Esta era uma das pautas dos trabalhadores, mas, segundo a presidente do Sindicato dos Trabalhadores em Educação do Acre (Sinteac), Rosana Nascimento, a proposta ainda não foi formalizada e entregue ao sindicato e, pelo que foi divulgado, ela não contempla o que a categoria tem pedido. Por isso, a greve está mantida.
Os servidores municipais de Educação estão em greve desde o dia 24 do mês passado. Desde então, a categoria tem feito vários protestos pela cidade, inclusive junto com servidores da Educação estadual, que também estão com as atividades paralisadas.
A categoria pede:
– Reformulação de Plano de Cargo Carreira e Remuneração (PCCR);
– Piso nas carreiras aos professores, com 50% de diferença do nível médio para superior;
– Piso de uma única parcela aos professores;
– Piso dos funcionários de escolas que é de R$ 1.400, a proposta do Sinteac é de R$ 1.956;
– E se coloca contra a proposta da prefeitura de aumentar tempo de serviço para progressão salarial;
– Convocação efetiva do concurso de 2018.

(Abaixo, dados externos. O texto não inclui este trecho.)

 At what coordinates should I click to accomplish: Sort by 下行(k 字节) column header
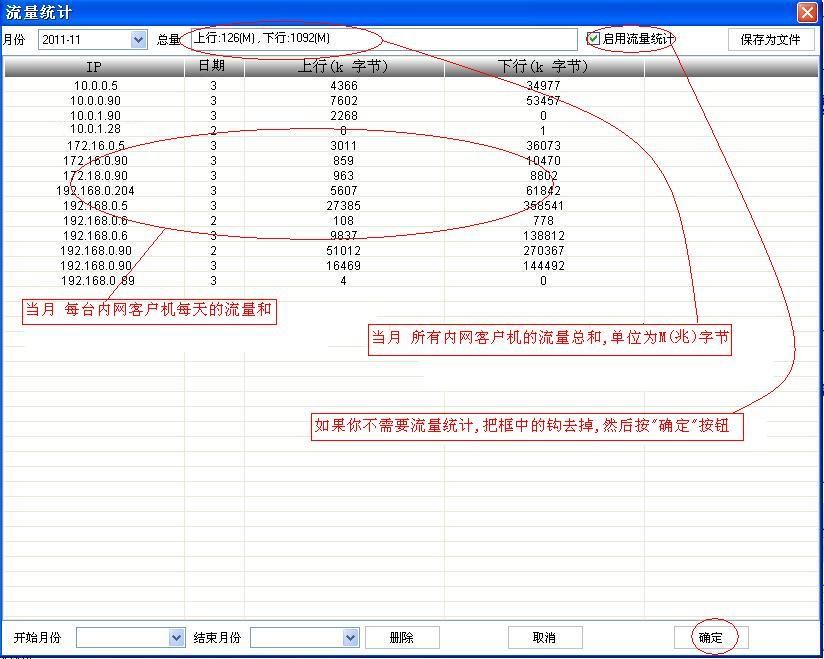point(543,67)
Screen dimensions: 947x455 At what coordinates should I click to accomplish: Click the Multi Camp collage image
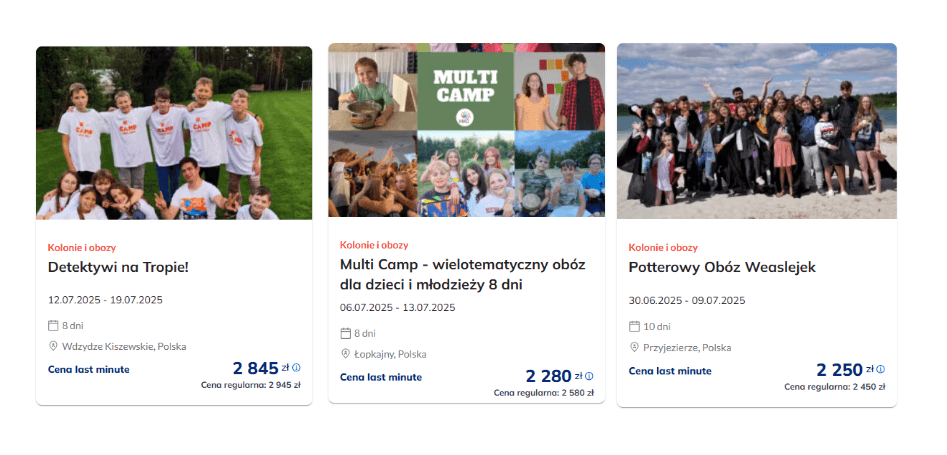point(466,130)
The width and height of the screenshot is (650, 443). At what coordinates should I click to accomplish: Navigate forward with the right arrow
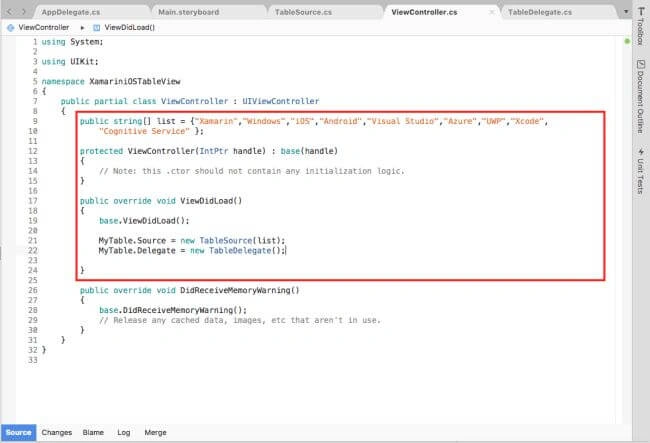tap(24, 12)
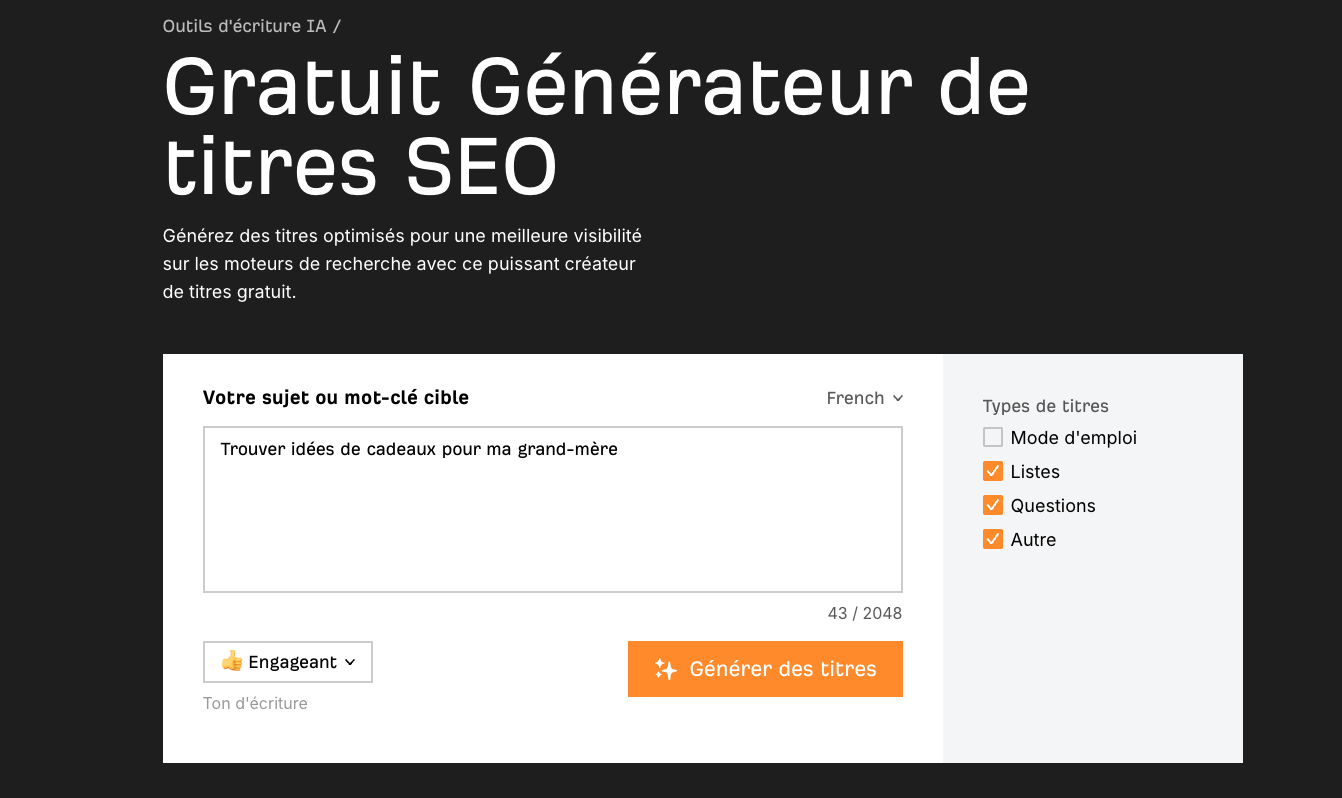
Task: Click the chevron on the Engageant selector
Action: (x=351, y=662)
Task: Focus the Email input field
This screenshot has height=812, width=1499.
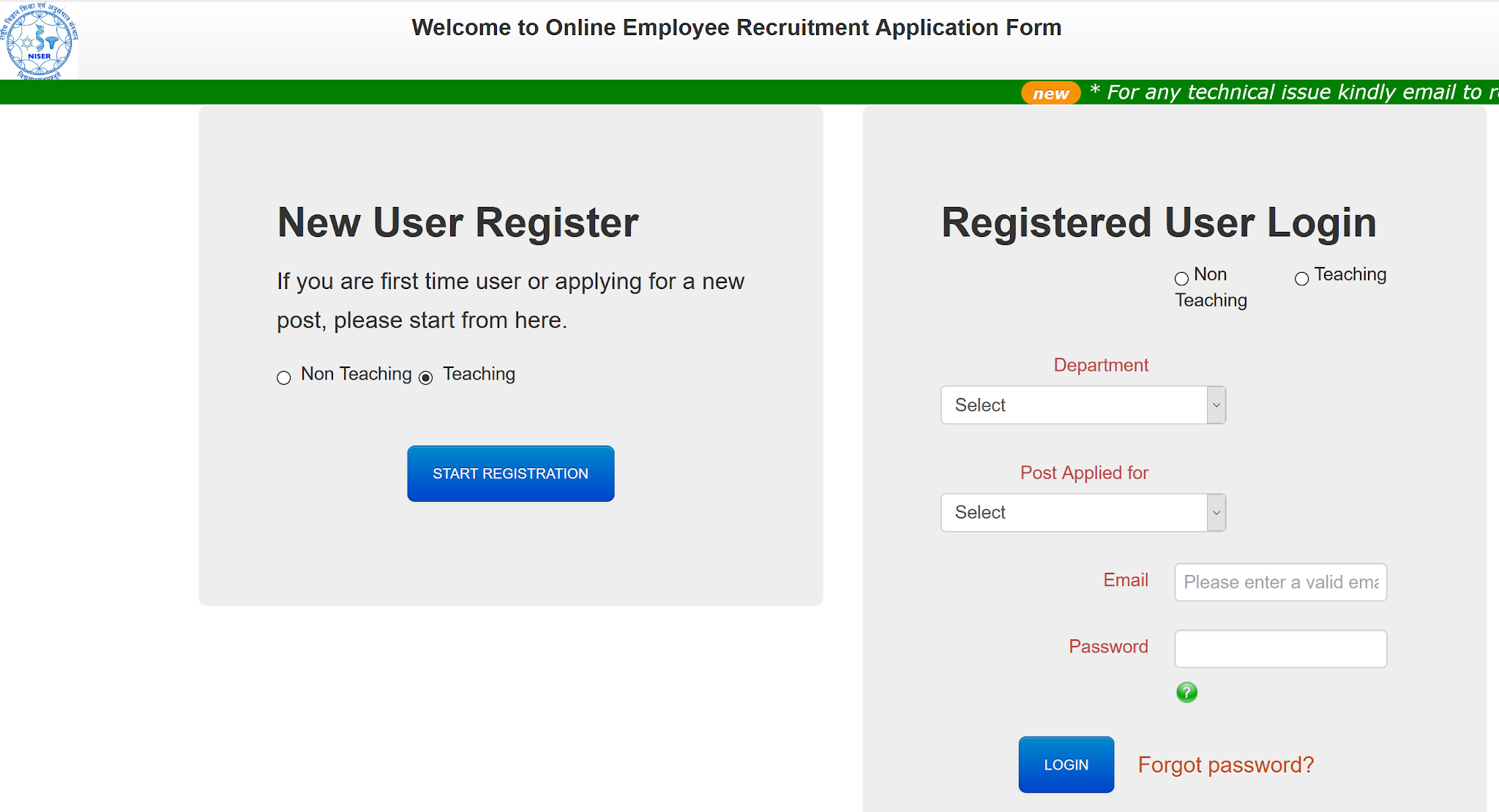Action: (1280, 582)
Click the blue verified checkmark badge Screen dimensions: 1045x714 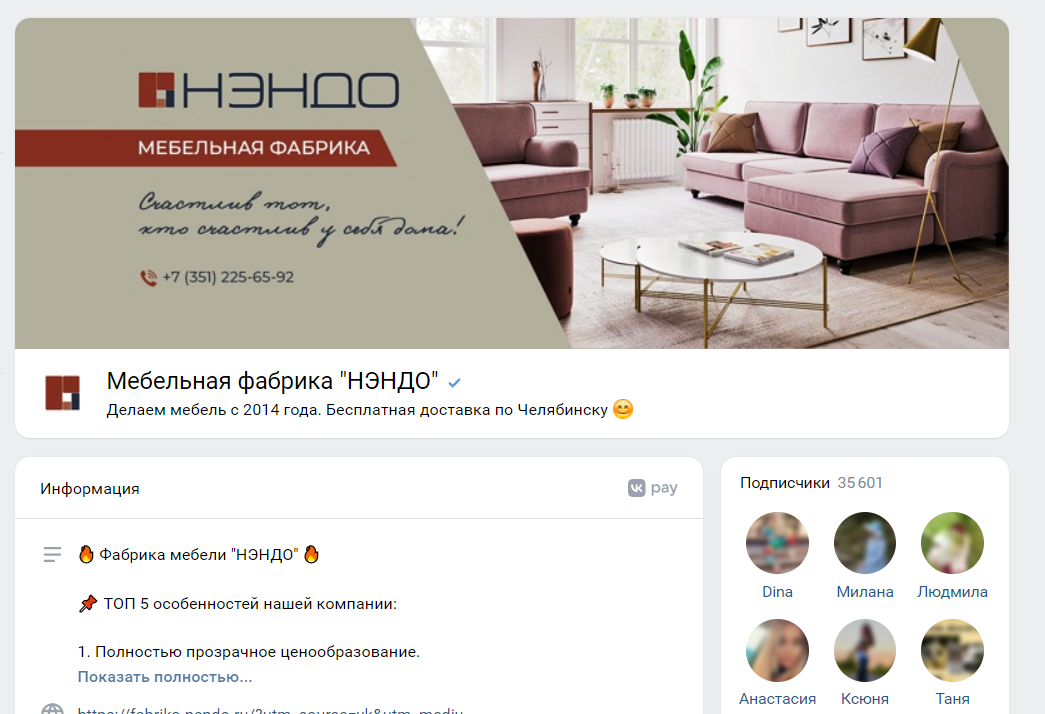click(x=455, y=383)
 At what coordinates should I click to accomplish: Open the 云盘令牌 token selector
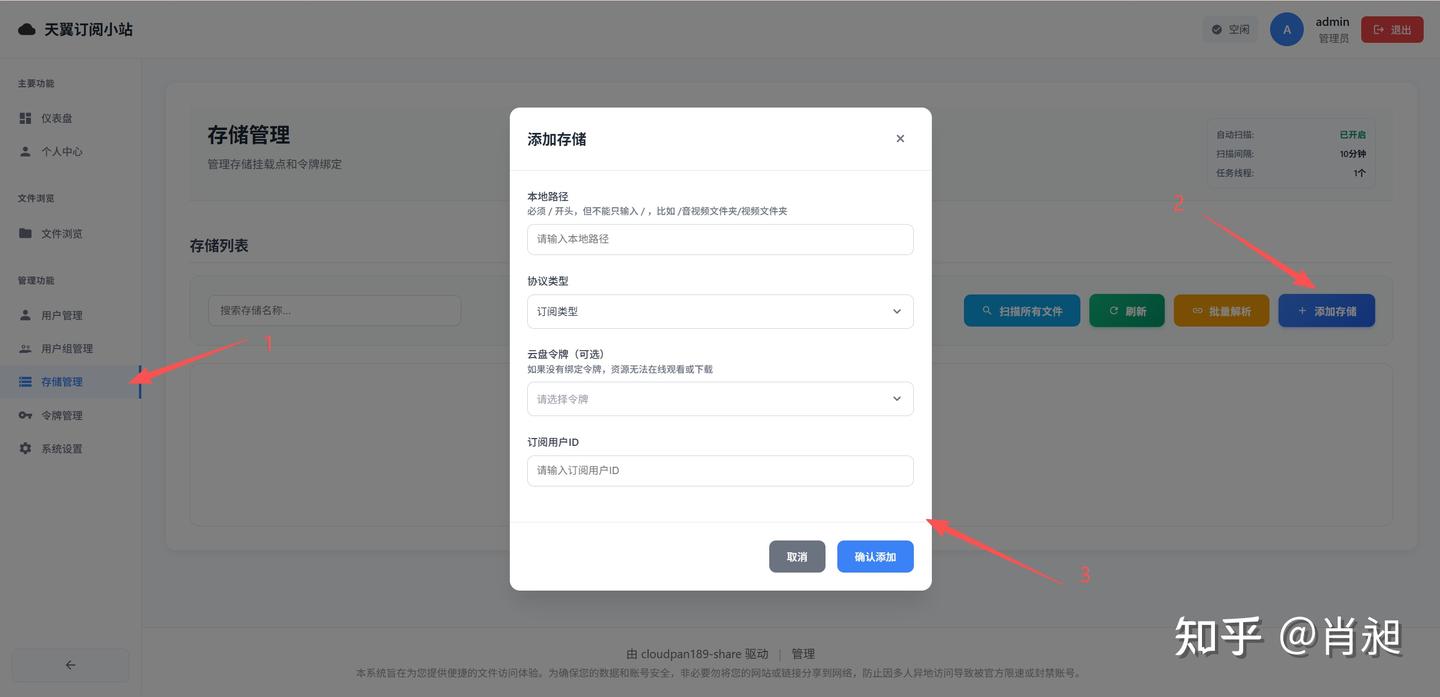click(x=719, y=398)
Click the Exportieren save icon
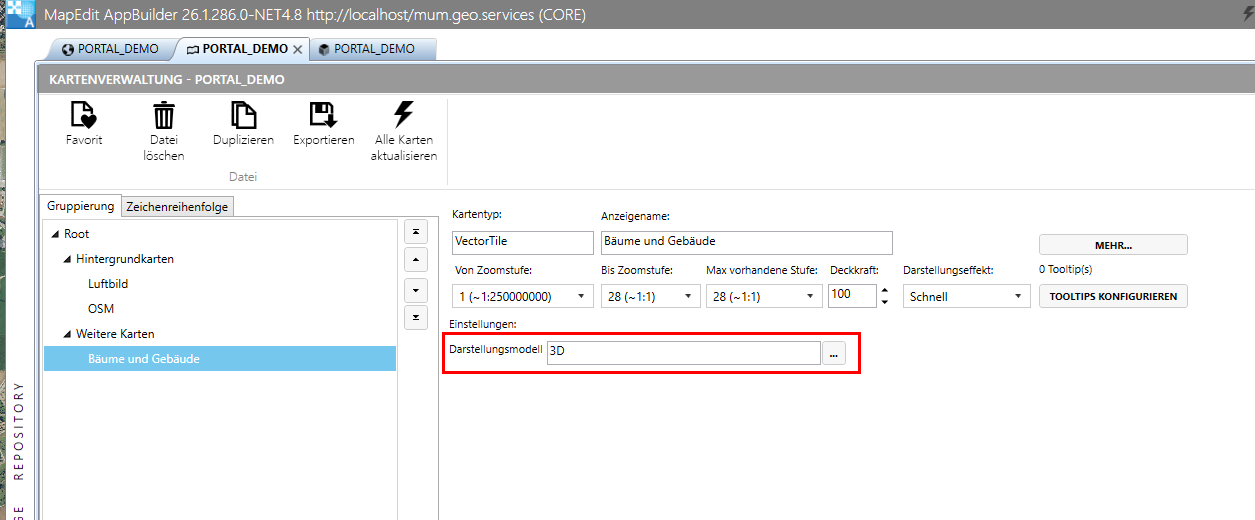 (x=323, y=115)
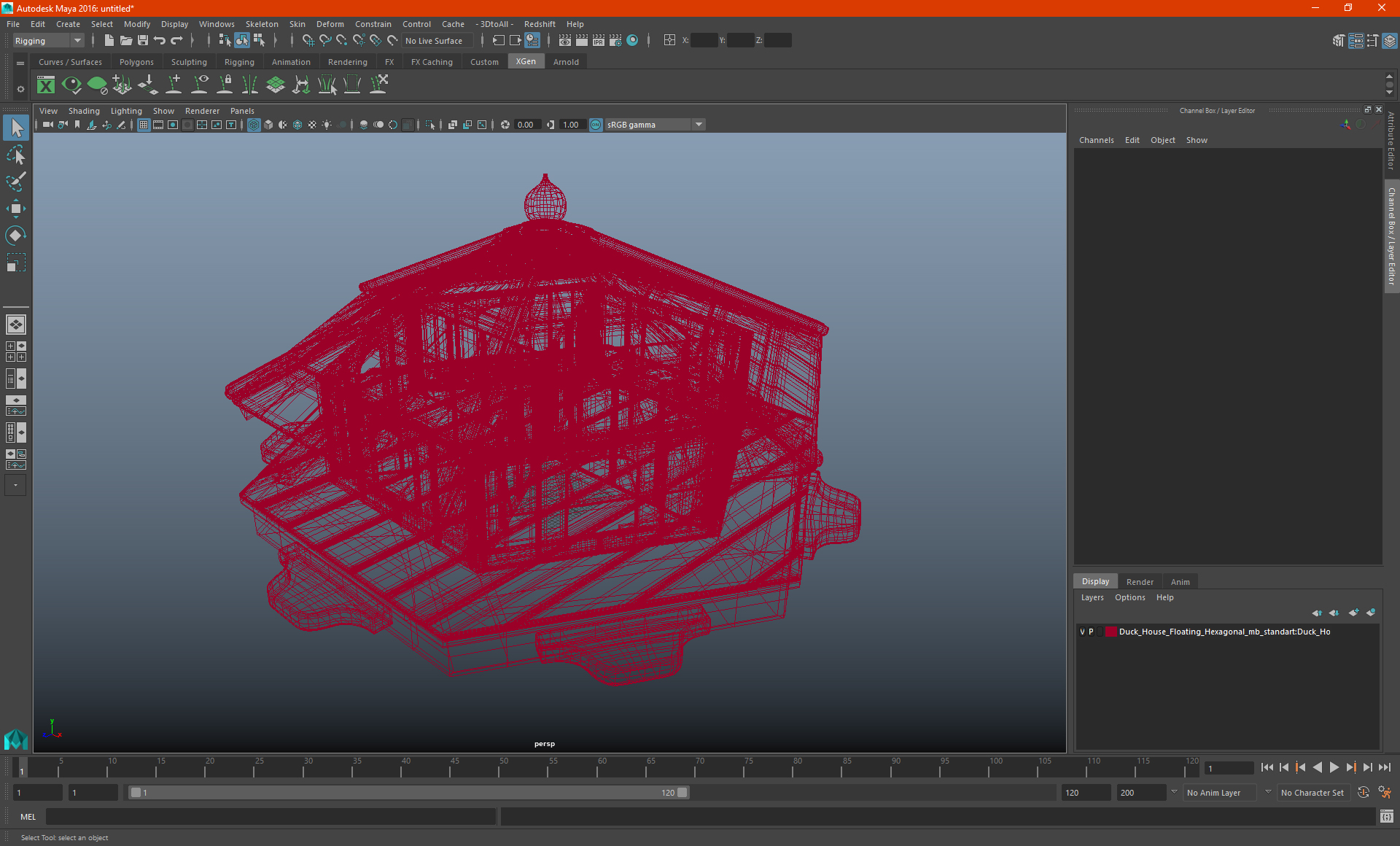Click the Render layer tab
The width and height of the screenshot is (1400, 846).
click(x=1140, y=582)
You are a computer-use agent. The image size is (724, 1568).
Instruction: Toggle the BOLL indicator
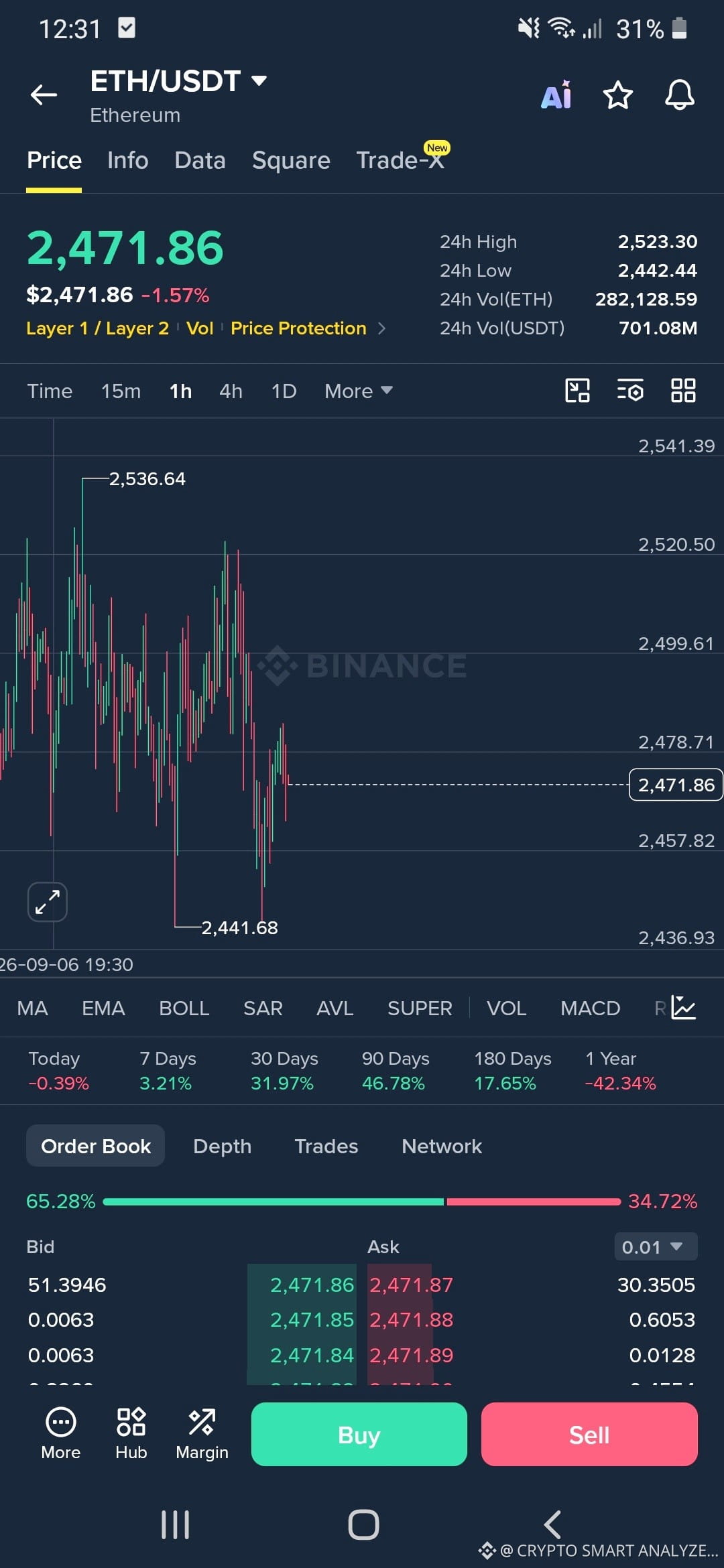pyautogui.click(x=184, y=1008)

A categoria voltou a protestar nesta terça em frente à Câmara de Vereadores de Rio Branco.
“A categoria disse que aceitaria o pagamento do piso em até duas parcelas. Além disso, que fosse avançada a pauta dos funcionários de escola, com piso de R$ 1,7 mil e R$ 1,8 mil. Aí, o prefeito está avançando com professores, mas não avançou com funcionários de apoio. Nós construímos algo com a categoria, que só vai sair da greve, avançando tanto na proposta dos professores como dos funcionários. Nós já abrimos mão demais”, disse Rosana.